Kept in the Tower of London, the Crown Jewels of The United Kingdom are ceremonial regalia worn by British monarchs during their coronations. The tradition stretches back to the 12th century, although most of the current collection is around 350 years old. Of the 23,578 stones in the collection, the glittering 530 carat Cullinan 1 diamond dominates. It is the largest clear cut diamond in the world and was discovered in South Africa in 1905.
The first glimpse of royal wedding jewellery came in 1853 when Queen Victoria and Prince Albert reenacted their wedding of 1840, before the advent of modern photography. In the frugal spirit of the age, Victoria opted for a floral wreath of orange blossoms rather than a tiara.

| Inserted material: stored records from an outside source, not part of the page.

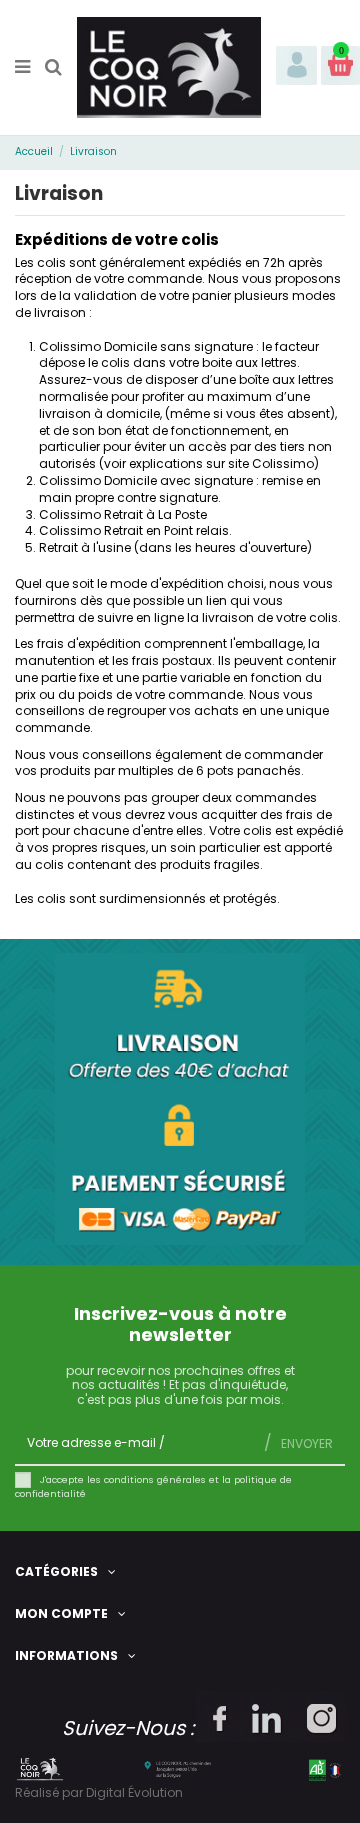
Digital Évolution (134, 1792)
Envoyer (305, 1443)
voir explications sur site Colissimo (209, 463)
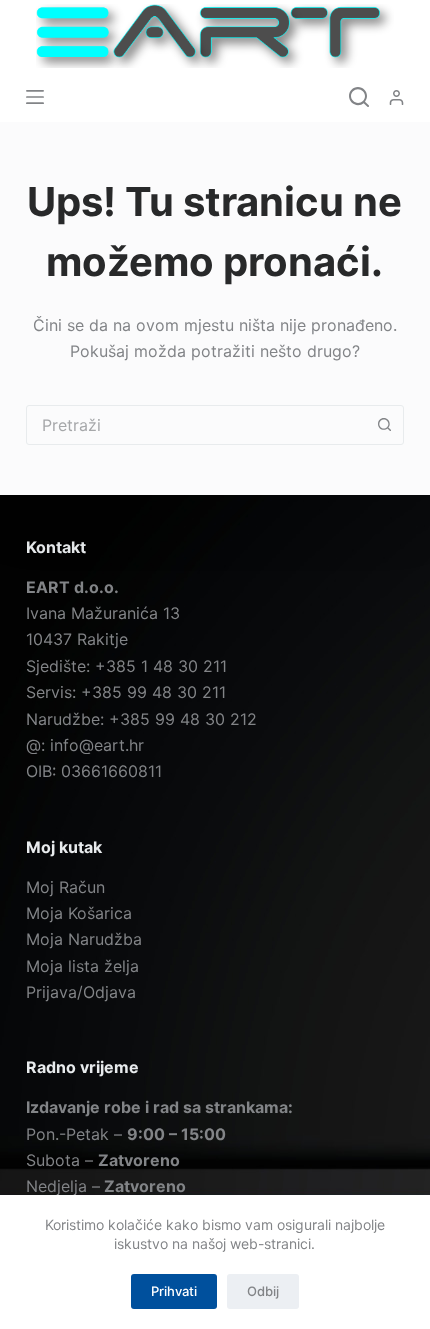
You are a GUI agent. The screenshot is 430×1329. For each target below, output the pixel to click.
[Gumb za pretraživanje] (384, 425)
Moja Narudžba (84, 939)
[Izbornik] (35, 97)
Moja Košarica (79, 913)
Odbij (263, 1291)
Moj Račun (65, 887)
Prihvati (174, 1291)
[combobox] (196, 425)
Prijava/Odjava (81, 992)
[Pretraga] (359, 97)
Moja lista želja (82, 966)
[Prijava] (396, 97)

Queen Elizabeth II showed no such restraint when she wore the Queen Mary Fringe Tiara at her wedding to Prince Philip in 1952. A present to Queen Mary in 1919, it has since been worn by Princess Anne and Princess Beatrice on their wedding days.
For her highly-anticipated wedding to Prince William in 2011, Kate Middleton chose the Cartier Halo Tiara, borrowed from the Queen and originally a present from George VI to his wife, the Queen Mother.
When it comes to more casual royal jewellery, the Queen’s three-strand pearl necklace is an almost permanent fixture for daytime occasions, as can be seen in this Queen Elizabeth documentary. She received the necklace as a gift from her father George VI, who died when she was just 25. Due to the particular resonance of the original piece, she had an identical necklace made so she can rotate them.
A staple piece for Kate Middleton is a couple of oval green amethyst hoops encompassed by jewels and set in 18k yellow gold. They were a present from Prince Willam for their first Christmas together as a married couple. She is also regularly seen wearing the Cartier Ballon Bleu watch, another present from William and a nod to his mother who was rarely seen without one of the brand’s watches.
There has been much speculation about who will inherit the Queen’s vast personal jewellery collection. As the future queen consort, Kate should be in line to receive some of the most precious pieces of the collection. She already has an impressive collection having inherited many pieces from Princess Diana including her much worn South Sea pearl earrings and sapphire engagement ring. Meghan Markle has also been spotted wearing some of Diana’s pieces including an emerald cut ring and a pair of golden butterfly earrings, inset with blue stones and diamonds.
Whoever is eventually lucky enough to receive a share of the Queen’s collection, they will be able to enjoy some of the world’s most stunning and desirable jewellery imaginable.